*TO DO:* Reproduce, word for word, the section of the article on the NSW antiprotest laws that opens with the words containing "However, the NSW" and closes with "increasing social inequities.".

*TEXT PASSAGE:*
This time last year was marked by a surge in nonviolent climate action being taken in Sydney, the capital of a state that had fast become a frontline of the climate crisis, following years of extreme drought and wildfires, with an onslaught of unprecedented flooding only then having just begun.
But instead of finally responding to rising community want and acting to abate the escalating crisis caused by fossil fuel use, the Perrottet government, with bipartisan approval from the Minns opposition, rolled out one of the most draconian antiprotest regimes on the planet.
So, as NSW goes to the polls this week, and following last week’s further backlash against the crackdown on the democrat right to express opinion, both the Liberal and Labor leaders have committed to continuing to drown out climate defenders to the benefit of their fossil fuels donors.
The protest laws are now being applied to other social justice causes as well, which was evidenced with the last night arrest of university student Cherish Kuehlmann over having demonstrated the housing crisis.
And this silencing of dissent on the part of the majors serves to preserve the existential threats entrenched in the system.
However, the NSW Greens and other progressive parties are fundamentally opposed to the extreme antiprotest regime, and they’re committed to taking the necessitated action on climate and to combating increasing social inequities.
Indeed, a vote for progressives this weekend sees constituents attempting to forge a viable future.
Reclaim the right to protest
The current NSW antiprotest laws were jammed through parliament with bipartisan approval early last April. However, last week saw NSW District Court Judge Mark Williams overturn the 15 month sentence imposed upon activist Violet Coco, which served to reject the severity of the crackdown.
Rather than heed this call though, or that of the heightened civil society campaign against the regime, NSW premier Dominic Perrottet reaffirmed his party’s position on disruptive protest, while Labor leader Chris Minns confirmed he’d keep the extreme laws in place on taking office next week.
In stark contrast, the NSW Greens has committed to not only revoking last year’s extreme protest laws, but it plans on repealing all such antiprotest measures that the Coalition has enacted with bipartisan approval since 2014, and it’s pledged to enshrine the right to protest in state law.
In its policy position, the Greens recognise that “acts of nonviolent civil disobedience are vital parts of a mature and responsible democracy and we need to act to protect these fundamental rights”, and it also makes clear that the crackdown has spurred numerous incidents of police overreach.

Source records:
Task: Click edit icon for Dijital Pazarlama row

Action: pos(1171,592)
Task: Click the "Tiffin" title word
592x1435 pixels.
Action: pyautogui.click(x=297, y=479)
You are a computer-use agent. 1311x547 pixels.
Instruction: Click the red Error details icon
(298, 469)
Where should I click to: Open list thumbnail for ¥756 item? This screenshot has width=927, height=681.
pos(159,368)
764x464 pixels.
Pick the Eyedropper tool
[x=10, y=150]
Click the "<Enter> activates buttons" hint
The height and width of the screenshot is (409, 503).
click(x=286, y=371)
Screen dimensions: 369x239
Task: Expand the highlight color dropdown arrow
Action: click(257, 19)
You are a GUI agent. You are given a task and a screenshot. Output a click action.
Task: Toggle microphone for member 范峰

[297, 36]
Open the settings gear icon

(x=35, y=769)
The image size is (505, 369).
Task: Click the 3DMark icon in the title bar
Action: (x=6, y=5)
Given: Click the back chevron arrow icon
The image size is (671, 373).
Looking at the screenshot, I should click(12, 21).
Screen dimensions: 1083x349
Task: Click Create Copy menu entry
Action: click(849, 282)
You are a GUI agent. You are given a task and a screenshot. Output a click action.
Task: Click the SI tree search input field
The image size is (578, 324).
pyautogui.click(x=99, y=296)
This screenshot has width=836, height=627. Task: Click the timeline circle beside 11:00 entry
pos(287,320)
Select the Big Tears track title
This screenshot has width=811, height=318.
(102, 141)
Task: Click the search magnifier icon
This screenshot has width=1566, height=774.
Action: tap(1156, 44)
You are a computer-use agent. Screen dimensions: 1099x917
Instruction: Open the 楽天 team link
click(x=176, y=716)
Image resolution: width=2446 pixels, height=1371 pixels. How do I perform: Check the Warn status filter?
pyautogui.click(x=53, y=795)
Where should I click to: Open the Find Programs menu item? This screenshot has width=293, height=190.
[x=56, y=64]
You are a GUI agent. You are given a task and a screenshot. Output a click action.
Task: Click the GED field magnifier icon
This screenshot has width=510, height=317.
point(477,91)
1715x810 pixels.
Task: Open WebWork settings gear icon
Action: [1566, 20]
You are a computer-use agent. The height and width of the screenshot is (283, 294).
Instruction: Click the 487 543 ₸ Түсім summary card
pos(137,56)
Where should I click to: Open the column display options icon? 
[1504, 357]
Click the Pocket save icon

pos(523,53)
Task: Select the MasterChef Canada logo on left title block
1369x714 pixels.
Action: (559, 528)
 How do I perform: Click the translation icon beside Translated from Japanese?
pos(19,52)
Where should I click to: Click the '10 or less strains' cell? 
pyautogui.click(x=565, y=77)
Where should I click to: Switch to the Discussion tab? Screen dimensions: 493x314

*SOLUTION FOR THIS PROBLEM:*
However, the NSW Greens and other progressive parties are fundamentally opposed to the extreme antiprotest regime, and they’re committed to taking the necessitated action on climate and to combating increasing social inequities.